226k views
1 vote
Healthy Life Co. is an HMO for businesses in the Fresno area. The following account balances appear on Healthy Life’s balance sheet: Common stock (3,000,000 shares authorized; 2,200,000 shares issued), $15 par, $33,000,000; Paid-in capital in excess of par—common stock, $9,000,000; and Retained earnings, $89,550,000. The board of directors declared a 5% stock dividend when the market price of the stock was $18 a share. Healthy Life reported no income or loss for the current year.

For a compound transaction, if an amount box does not require an entry, leave it blank. If no entry is required, select "No entry required" from the dropdown.

a1. Journalize the entry to record the declaration of the dividend, capitalizing an amount equal to market value.

Stock Dividends_________
Stock Dividends Distributable__________
Paid-In Capital in Excess of Par-Common Stock___________
a2. Journalize the entry to record the issuance of the stock certificates.

Stock Dividends Distributable____________
Common Stock________

1 Answer

7 votes

Final answer:

The journal entry for the declaration of the 5% stock dividend by Healthy Life Co. will include debiting stock dividends and crediting stock dividends distributable, and possibly paid-in capital in excess of par.

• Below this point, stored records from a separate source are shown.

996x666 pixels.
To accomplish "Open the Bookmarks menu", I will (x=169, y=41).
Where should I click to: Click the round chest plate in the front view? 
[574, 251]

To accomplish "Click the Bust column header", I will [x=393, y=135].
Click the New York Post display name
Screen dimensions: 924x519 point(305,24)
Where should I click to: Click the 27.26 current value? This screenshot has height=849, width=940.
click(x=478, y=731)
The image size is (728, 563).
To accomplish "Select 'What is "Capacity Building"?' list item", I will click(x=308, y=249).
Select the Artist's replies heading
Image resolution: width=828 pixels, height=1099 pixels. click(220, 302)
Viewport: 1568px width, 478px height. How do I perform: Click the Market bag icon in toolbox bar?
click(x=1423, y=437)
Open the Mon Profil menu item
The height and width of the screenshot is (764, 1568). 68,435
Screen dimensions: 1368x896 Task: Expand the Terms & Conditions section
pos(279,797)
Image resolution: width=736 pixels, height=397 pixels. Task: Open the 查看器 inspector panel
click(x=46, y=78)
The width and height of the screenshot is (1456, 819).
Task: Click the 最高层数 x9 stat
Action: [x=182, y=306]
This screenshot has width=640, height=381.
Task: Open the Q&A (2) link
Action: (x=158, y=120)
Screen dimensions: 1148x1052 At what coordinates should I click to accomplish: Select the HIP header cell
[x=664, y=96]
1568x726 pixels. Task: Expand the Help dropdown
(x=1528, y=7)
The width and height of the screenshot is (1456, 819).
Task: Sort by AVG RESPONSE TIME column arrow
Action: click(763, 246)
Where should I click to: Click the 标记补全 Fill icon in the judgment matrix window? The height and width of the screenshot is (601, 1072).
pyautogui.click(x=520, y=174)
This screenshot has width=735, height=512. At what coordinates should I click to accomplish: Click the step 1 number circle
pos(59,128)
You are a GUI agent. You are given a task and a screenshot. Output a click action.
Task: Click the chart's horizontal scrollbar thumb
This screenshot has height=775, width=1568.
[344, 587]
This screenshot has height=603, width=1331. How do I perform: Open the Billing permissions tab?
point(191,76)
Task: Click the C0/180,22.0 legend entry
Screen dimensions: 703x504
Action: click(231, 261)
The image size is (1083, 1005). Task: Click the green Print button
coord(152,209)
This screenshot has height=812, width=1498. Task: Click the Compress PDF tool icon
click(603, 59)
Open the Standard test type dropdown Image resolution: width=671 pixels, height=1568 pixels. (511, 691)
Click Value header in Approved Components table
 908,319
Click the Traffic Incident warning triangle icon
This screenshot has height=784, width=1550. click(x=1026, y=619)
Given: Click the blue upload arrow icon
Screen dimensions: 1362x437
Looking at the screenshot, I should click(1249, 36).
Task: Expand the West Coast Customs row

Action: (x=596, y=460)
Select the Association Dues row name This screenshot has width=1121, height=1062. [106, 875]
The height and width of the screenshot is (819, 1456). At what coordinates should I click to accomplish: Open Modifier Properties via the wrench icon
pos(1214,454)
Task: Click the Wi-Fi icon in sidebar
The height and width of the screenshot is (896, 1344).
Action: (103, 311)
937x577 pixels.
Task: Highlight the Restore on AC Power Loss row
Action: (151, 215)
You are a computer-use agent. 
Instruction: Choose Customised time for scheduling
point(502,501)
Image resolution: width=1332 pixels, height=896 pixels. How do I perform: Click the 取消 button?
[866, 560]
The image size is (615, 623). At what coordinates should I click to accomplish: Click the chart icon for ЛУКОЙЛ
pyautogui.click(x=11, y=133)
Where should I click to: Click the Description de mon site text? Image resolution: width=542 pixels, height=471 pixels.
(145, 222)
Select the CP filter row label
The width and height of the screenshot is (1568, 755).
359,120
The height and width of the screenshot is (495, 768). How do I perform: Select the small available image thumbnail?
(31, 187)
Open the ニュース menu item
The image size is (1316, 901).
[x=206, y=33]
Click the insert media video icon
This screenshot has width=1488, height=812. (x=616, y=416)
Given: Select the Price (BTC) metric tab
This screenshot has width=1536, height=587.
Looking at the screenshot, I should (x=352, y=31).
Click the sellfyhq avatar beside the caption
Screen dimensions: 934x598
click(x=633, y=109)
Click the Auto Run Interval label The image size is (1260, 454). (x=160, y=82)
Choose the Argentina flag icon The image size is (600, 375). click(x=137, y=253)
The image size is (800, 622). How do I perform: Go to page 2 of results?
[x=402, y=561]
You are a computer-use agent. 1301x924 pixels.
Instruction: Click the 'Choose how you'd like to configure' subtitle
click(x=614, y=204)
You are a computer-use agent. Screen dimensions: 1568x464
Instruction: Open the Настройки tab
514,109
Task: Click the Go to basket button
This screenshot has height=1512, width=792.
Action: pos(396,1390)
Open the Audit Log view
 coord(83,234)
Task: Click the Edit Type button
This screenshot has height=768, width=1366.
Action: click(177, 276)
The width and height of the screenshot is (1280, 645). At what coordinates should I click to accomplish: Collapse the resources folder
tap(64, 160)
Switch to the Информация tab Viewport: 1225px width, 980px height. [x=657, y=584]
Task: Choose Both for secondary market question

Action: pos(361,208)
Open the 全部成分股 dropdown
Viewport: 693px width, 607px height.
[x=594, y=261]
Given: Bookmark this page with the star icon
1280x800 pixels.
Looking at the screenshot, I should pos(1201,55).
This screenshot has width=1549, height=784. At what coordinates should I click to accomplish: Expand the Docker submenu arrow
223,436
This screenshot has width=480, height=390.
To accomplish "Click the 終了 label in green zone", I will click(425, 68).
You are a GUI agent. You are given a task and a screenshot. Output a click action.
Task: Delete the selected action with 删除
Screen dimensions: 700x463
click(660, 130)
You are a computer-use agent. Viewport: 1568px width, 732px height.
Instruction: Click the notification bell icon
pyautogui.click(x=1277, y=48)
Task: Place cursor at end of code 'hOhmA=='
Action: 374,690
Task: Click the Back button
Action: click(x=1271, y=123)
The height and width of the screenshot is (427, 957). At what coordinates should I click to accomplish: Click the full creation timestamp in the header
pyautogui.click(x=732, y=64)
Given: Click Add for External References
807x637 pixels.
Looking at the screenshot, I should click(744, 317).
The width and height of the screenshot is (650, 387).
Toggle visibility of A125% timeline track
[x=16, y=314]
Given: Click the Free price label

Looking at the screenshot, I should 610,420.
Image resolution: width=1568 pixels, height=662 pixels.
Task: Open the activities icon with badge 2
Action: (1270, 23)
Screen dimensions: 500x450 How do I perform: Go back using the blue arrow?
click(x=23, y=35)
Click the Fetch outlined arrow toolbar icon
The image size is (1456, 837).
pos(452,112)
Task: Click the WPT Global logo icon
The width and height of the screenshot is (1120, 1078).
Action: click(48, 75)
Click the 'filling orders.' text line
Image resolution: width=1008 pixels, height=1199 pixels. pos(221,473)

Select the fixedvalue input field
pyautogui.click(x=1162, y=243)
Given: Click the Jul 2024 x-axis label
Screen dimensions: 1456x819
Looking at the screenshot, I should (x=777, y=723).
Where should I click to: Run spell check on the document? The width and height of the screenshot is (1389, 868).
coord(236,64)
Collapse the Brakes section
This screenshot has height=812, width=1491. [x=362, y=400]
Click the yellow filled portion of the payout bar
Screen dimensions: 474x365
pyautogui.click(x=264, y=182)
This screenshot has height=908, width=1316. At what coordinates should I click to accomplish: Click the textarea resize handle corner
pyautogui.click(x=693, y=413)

For issuing the stock certificates, Stock Dividends Distributable is debited, and Common Stock is credited for the par value of the shares.

Step-by-step explanation:

The question involves journalizing stock dividend transactions for Healthy Life Co., an HMO. When Healthy Life's board of directors declared a 5% stock dividend, the total cost capitalized was based on the market price of the stock at the time of the dividend, which was $18 per share. The number of shares to be distributed as a dividend is 5% of 2,200,000, which equals 110,000 shares. The journal entry to record the declaration at market value would be a debit to Stock Dividends and a credit to Stock Dividends Distributable for the market price of the new shares, and perhaps an additional credit to Paid-In Capital in Excess of Par if the market price exceeds the par value.

To record the issuance of the stock certificates, Stock Dividends Distributable will be debited, and Common Stock will be credited for the par value of the shares issued. Any additional amount over the par value will again be credited to Paid-In Capital in Excess of Par.